How cold can it get in DC in March? The all-time low of 4 was set on the 4th in 1873. On the other hand, the lowest record maximum for any date in March is 77, with an all-time high of 93 on the 23rd in 1907. So, if you want to experience all the seasons in Washington, come back each March, and you'll eventually see just about every kind of weather except tropical storms. Some years, you might even see spring!

At noon, temperatures around the area ranged from 32 at Leesburg to 39 at Culpeper, within a degree or 2 of those at the same time yesterday. Winds were gusting as high as 26 mph. We're on track for a high in the upper 30's and a low tonight about 20.

Tales from the Weather Grill
In our last episode, we revealed some of the secrets behind Momma Nature's management of the Weather Grill. Unfortunately, that wasn't the whole story. In fact, it's downright chaotic there. As we said, she goes out and buys the very best ingredients: crispy cold air, ripe juicy tropical moisture, the liveliest energy ("vorticity") available. She hires the most skilled technicians to develop partial-differential equations and program them into the tastiest recipes. But then, something seems to go terribly wrong. Perhaps she forgets where she put the recipe and leaves the ingredients sitting around until they spoil and have to be thrown out. Maybe she rushes around too fast and everything turns out undercooked. Or, she mixes the ingredients, puts them into the oven, and then spends so much time talking on her cell phone to the other goddesses that she doesn't hear the timer go off, and dinner is burned beyond all recognition. What can you do? She's a quirky lady, but she's the only Nature we've got. Even though we keep complaining, snow fans or snow-haters alike, we love her anyway, and we keep coming back to see what she's dishing out today. If you don't like your meal, please don't complain to us. We don't cook it; we only interpret the menu from the clues Momma gives out. If you want, you could try filing a report at Zagat's.

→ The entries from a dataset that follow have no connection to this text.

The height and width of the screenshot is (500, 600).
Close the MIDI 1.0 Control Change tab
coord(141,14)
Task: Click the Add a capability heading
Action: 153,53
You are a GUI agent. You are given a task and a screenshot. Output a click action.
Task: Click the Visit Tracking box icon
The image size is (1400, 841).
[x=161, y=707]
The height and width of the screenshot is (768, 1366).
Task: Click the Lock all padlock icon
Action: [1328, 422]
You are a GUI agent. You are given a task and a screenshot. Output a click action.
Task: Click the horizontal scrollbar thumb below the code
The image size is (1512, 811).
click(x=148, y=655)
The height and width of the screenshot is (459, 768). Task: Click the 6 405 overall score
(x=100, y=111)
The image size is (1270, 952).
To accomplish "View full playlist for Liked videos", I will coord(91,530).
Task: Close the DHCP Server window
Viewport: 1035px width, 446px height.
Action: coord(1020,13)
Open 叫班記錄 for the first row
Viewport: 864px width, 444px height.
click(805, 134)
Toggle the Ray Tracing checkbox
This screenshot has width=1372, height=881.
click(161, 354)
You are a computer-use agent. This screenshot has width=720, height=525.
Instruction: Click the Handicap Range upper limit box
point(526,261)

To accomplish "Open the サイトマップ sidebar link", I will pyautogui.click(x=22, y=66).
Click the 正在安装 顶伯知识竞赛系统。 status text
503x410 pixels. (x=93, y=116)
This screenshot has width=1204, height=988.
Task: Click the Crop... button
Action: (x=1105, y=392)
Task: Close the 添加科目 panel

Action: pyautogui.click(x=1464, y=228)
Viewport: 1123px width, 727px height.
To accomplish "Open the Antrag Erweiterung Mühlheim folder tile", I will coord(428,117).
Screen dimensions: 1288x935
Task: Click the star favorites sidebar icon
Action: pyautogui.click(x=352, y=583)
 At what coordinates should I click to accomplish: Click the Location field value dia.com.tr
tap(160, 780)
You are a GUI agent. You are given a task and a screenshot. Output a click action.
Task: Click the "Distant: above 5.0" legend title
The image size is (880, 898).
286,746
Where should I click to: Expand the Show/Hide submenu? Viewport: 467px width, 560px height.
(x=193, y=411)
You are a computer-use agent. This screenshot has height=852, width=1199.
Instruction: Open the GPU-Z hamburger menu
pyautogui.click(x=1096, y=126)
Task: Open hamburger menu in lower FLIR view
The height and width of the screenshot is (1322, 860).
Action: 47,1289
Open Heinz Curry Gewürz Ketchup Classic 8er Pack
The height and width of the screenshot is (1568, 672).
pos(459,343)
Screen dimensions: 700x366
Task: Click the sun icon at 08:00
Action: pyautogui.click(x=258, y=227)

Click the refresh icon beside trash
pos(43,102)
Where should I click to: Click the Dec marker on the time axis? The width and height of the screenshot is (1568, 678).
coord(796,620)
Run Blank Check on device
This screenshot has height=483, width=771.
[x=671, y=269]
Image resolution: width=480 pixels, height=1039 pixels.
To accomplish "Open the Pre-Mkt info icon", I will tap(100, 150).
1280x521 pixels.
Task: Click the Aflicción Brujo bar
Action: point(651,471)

Washington Wacky Winter Weather Wimpiness
Recent discussion of the wimpiness of Washington's response to winter weather (or the threat thereof) reminded me of the fast-food commercial of a decade or so ago which went something like this:
Geezer 1: "When I was a kid, we had to walk to school 10 miles in the snow. And it was uphill both ways. In fact, we didn't even have shoes on our feet."
Geezer 2: "Feet, you had feet?"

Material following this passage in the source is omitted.